Question: does this happen when a Ceph backend is not used? What happens when Ephemeral or other storage is used? I'm trying to determine if behavior described in this bz has anything to do with Ceph - that determines who needs to work on it. Question 2: why use qcow2 if you have Ceph RBD functionality to do copy-on-write? I think the answer is that qcow2 image is really really small, in initial post it is 1/2 GB of physical space representing a 10-GB virtual image. This makes it much quicker to load and cache the entire glance image, which can only help performance. The key observation here is that when we flatten the Nova images (eliminate the backing image), then the performance of the two images becomes the same. I think this is consistent with the hypothesis in comment 4.
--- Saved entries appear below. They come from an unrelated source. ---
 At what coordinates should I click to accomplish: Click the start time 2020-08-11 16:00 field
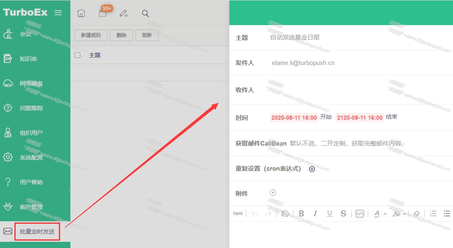coord(294,118)
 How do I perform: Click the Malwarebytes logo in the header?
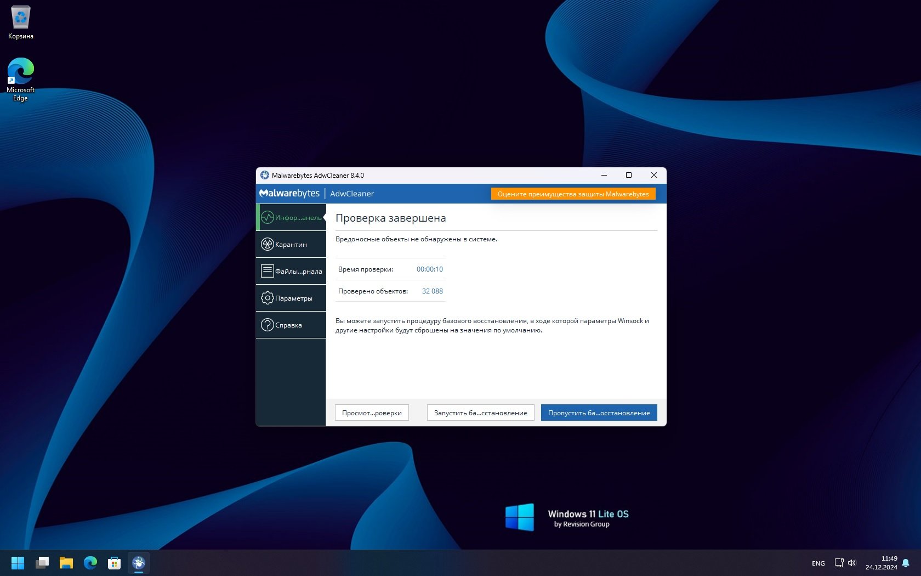(x=289, y=194)
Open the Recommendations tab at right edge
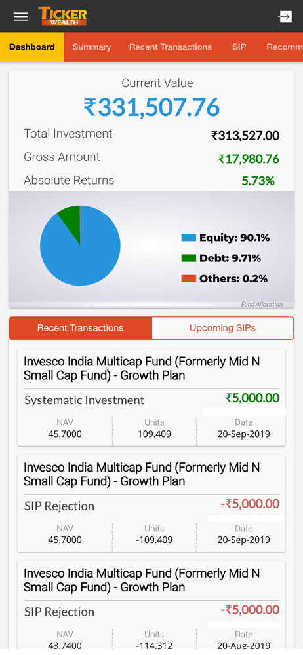 (x=284, y=47)
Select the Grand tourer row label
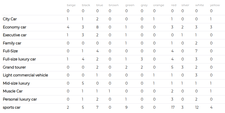Viewport: 225px width, 113px height. (14, 67)
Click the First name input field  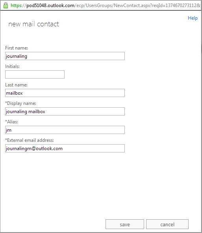(x=65, y=56)
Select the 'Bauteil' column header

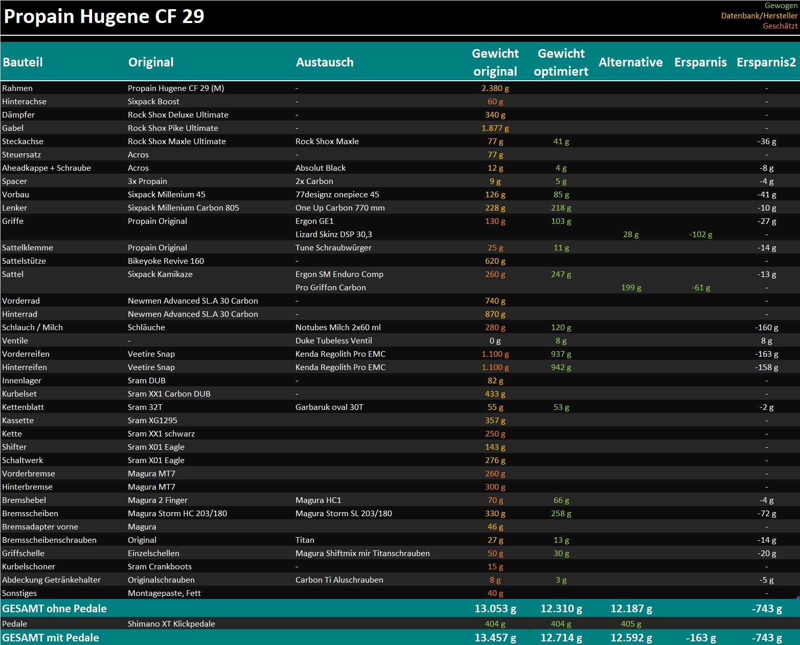pos(22,62)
qcow2 images are not supported in ceph
To be a little more specific, qcow2 images are not supported as Glance images, see http://docs.ceph.com/docs/master/rbd/rbd-openstack/ "Ceph doesn’t support QCOW2 for hosting a virtual machine disk. Thus if you want to boot virtual machines in Ceph (ephemeral backend or boot from volume), the Glance image format must be RAW." Josh Durgin and Jason Dillaman confirmed this.
I do agree that we are not supporting qcow2 when using ceph backend. Cu. just this for showing the difference in performance results when using both disk types.